Collected data entries
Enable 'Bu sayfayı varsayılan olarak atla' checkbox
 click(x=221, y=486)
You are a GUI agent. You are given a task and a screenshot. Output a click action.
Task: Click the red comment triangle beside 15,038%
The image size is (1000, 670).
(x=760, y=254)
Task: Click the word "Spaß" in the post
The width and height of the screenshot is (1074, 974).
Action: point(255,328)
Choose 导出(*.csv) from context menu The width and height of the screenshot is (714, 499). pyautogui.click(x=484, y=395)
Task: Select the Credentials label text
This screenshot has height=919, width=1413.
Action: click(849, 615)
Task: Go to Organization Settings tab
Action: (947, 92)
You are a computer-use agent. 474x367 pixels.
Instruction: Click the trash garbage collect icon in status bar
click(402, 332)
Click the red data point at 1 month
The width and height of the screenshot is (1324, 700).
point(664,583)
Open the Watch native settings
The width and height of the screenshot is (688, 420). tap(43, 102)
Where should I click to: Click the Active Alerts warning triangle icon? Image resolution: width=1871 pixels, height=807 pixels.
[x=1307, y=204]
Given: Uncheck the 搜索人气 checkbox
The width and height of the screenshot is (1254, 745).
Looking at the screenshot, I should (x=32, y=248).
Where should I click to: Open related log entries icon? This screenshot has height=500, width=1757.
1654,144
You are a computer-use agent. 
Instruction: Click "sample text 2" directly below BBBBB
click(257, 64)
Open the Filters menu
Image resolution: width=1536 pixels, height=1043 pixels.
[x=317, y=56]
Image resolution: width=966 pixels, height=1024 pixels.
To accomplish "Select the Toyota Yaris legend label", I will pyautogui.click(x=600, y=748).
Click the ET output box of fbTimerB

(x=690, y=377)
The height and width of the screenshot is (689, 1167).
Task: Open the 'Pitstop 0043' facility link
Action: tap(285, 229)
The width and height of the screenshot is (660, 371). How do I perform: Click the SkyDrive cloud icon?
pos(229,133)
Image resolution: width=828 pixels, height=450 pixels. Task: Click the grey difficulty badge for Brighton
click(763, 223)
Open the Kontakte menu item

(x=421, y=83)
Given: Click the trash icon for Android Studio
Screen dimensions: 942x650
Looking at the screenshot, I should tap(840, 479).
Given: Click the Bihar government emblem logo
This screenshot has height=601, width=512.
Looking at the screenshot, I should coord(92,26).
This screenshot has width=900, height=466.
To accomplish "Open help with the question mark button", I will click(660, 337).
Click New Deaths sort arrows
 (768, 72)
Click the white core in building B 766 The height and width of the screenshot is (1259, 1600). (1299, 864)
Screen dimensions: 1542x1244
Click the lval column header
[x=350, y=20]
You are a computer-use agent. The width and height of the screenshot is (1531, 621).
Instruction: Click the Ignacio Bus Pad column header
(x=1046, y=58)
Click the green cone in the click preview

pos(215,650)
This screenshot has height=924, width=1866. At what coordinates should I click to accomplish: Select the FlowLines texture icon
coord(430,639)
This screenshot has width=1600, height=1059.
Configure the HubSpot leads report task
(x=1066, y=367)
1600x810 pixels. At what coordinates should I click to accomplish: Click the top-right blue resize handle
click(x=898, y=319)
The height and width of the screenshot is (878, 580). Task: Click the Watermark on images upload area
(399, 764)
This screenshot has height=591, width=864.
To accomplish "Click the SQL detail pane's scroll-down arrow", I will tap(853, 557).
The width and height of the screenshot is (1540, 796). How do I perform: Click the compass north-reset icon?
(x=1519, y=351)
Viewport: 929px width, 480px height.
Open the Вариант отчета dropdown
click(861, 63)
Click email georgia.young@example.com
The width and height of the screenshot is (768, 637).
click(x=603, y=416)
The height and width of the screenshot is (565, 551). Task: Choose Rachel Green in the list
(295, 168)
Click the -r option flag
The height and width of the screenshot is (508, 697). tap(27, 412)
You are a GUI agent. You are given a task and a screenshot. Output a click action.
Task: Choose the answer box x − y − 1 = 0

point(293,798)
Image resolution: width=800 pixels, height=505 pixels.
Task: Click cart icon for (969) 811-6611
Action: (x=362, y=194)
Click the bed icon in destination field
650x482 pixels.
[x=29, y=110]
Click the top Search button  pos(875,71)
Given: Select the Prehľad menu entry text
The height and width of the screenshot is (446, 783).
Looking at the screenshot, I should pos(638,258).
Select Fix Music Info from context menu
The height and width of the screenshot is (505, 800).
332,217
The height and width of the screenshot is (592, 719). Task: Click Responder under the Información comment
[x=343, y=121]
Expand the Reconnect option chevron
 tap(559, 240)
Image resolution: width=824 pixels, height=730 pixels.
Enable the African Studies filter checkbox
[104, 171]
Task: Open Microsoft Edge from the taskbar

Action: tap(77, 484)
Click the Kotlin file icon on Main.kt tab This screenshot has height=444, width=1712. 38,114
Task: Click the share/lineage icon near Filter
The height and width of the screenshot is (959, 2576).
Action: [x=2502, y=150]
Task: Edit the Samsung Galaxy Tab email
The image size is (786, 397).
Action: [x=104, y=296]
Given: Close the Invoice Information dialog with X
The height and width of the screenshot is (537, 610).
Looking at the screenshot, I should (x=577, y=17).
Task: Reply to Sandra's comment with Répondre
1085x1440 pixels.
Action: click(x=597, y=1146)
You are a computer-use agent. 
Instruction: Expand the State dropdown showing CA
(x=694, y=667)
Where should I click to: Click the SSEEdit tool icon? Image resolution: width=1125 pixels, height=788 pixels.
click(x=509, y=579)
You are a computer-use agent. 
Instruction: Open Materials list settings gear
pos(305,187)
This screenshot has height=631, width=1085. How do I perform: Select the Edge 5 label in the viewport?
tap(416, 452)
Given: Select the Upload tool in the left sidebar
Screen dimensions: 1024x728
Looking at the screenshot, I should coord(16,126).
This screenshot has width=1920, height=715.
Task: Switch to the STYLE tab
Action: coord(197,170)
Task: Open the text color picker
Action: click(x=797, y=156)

Task description: Each record above should be reproduced in full, exactly as it stands.

The answer:
Enable 'Bu sayfayı varsayılan olarak atla' checkbox
 click(x=221, y=486)
You are a GUI agent. You are given a task and a screenshot. Output a click action.
Task: Click the red comment triangle beside 15,038%
The image size is (1000, 670).
(x=760, y=254)
Task: Click the word "Spaß" in the post
The width and height of the screenshot is (1074, 974).
Action: point(255,328)
Choose 导出(*.csv) from context menu The width and height of the screenshot is (714, 499). pyautogui.click(x=484, y=395)
Task: Select the Credentials label text
This screenshot has height=919, width=1413.
Action: click(849, 615)
Task: Go to Organization Settings tab
Action: (947, 92)
You are a computer-use agent. 474x367 pixels.
Instruction: Click the trash garbage collect icon in status bar
click(402, 332)
Click the red data point at 1 month
The width and height of the screenshot is (1324, 700).
point(664,583)
Open the Watch native settings
The width and height of the screenshot is (688, 420). tap(43, 102)
Where should I click to: Click the Active Alerts warning triangle icon? Image resolution: width=1871 pixels, height=807 pixels.
[x=1307, y=204]
Given: Uncheck the 搜索人气 checkbox
The width and height of the screenshot is (1254, 745).
Looking at the screenshot, I should (x=32, y=248).
Where should I click to: Open related log entries icon? This screenshot has height=500, width=1757.
1654,144
You are a computer-use agent. 
Instruction: Click "sample text 2" directly below BBBBB
click(257, 64)
Open the Filters menu
Image resolution: width=1536 pixels, height=1043 pixels.
[x=317, y=56]
Image resolution: width=966 pixels, height=1024 pixels.
To accomplish "Select the Toyota Yaris legend label", I will pyautogui.click(x=600, y=748).
Click the ET output box of fbTimerB

(x=690, y=377)
The height and width of the screenshot is (689, 1167).
Task: Open the 'Pitstop 0043' facility link
Action: tap(285, 229)
The width and height of the screenshot is (660, 371). How do I perform: Click the SkyDrive cloud icon?
pos(229,133)
Image resolution: width=828 pixels, height=450 pixels. Task: Click the grey difficulty badge for Brighton
click(763, 223)
Open the Kontakte menu item

(x=421, y=83)
Given: Click the trash icon for Android Studio
Screen dimensions: 942x650
Looking at the screenshot, I should tap(840, 479).
Given: Click the Bihar government emblem logo
This screenshot has height=601, width=512.
Looking at the screenshot, I should coord(92,26).
This screenshot has width=900, height=466.
To accomplish "Open help with the question mark button", I will click(660, 337).
Click New Deaths sort arrows
 (768, 72)
Click the white core in building B 766 The height and width of the screenshot is (1259, 1600). (1299, 864)
Screen dimensions: 1542x1244
Click the lval column header
[x=350, y=20]
You are a computer-use agent. The width and height of the screenshot is (1531, 621).
Instruction: Click the Ignacio Bus Pad column header
(x=1046, y=58)
Click the green cone in the click preview

pos(215,650)
This screenshot has height=924, width=1866. At what coordinates should I click to accomplish: Select the FlowLines texture icon
coord(430,639)
This screenshot has width=1600, height=1059.
Configure the HubSpot leads report task
(x=1066, y=367)
1600x810 pixels. At what coordinates should I click to accomplish: Click the top-right blue resize handle
click(x=898, y=319)
The height and width of the screenshot is (878, 580). Task: Click the Watermark on images upload area
(399, 764)
This screenshot has height=591, width=864.
To accomplish "Click the SQL detail pane's scroll-down arrow", I will tap(853, 557).
The width and height of the screenshot is (1540, 796). How do I perform: Click the compass north-reset icon?
(x=1519, y=351)
Viewport: 929px width, 480px height.
Open the Вариант отчета dropdown
click(861, 63)
Click email georgia.young@example.com
The width and height of the screenshot is (768, 637).
click(x=603, y=416)
The height and width of the screenshot is (565, 551). Task: Choose Rachel Green in the list
(295, 168)
Click the -r option flag
The height and width of the screenshot is (508, 697). tap(27, 412)
You are a GUI agent. You are given a task and a screenshot. Output a click action.
Task: Choose the answer box x − y − 1 = 0

point(293,798)
Image resolution: width=800 pixels, height=505 pixels.
Task: Click cart icon for (969) 811-6611
Action: (x=362, y=194)
Click the bed icon in destination field
650x482 pixels.
[x=29, y=110]
Click the top Search button  pos(875,71)
Given: Select the Prehľad menu entry text
The height and width of the screenshot is (446, 783).
Looking at the screenshot, I should pos(638,258).
Select Fix Music Info from context menu
The height and width of the screenshot is (505, 800).
332,217
The height and width of the screenshot is (592, 719). Task: Click Responder under the Información comment
[x=343, y=121]
Expand the Reconnect option chevron
 tap(559, 240)
Image resolution: width=824 pixels, height=730 pixels.
Enable the African Studies filter checkbox
[104, 171]
Task: Open Microsoft Edge from the taskbar

Action: tap(77, 484)
Click the Kotlin file icon on Main.kt tab This screenshot has height=444, width=1712. 38,114
Task: Click the share/lineage icon near Filter
The height and width of the screenshot is (959, 2576).
Action: [x=2502, y=150]
Task: Edit the Samsung Galaxy Tab email
The image size is (786, 397).
Action: [x=104, y=296]
Given: Close the Invoice Information dialog with X
The height and width of the screenshot is (537, 610).
Looking at the screenshot, I should (x=577, y=17).
Task: Reply to Sandra's comment with Répondre
1085x1440 pixels.
Action: click(x=597, y=1146)
You are a computer-use agent. 
Instruction: Expand the State dropdown showing CA
(x=694, y=667)
Where should I click to: Click the SSEEdit tool icon? Image resolution: width=1125 pixels, height=788 pixels.
click(x=509, y=579)
You are a computer-use agent. 
Instruction: Open Materials list settings gear
pos(305,187)
This screenshot has height=631, width=1085. How do I perform: Select the Edge 5 label in the viewport?
tap(416, 452)
Given: Select the Upload tool in the left sidebar
Screen dimensions: 1024x728
Looking at the screenshot, I should coord(16,126).
This screenshot has width=1920, height=715.
Task: Switch to the STYLE tab
Action: coord(197,170)
Task: Open the text color picker
Action: click(x=797, y=156)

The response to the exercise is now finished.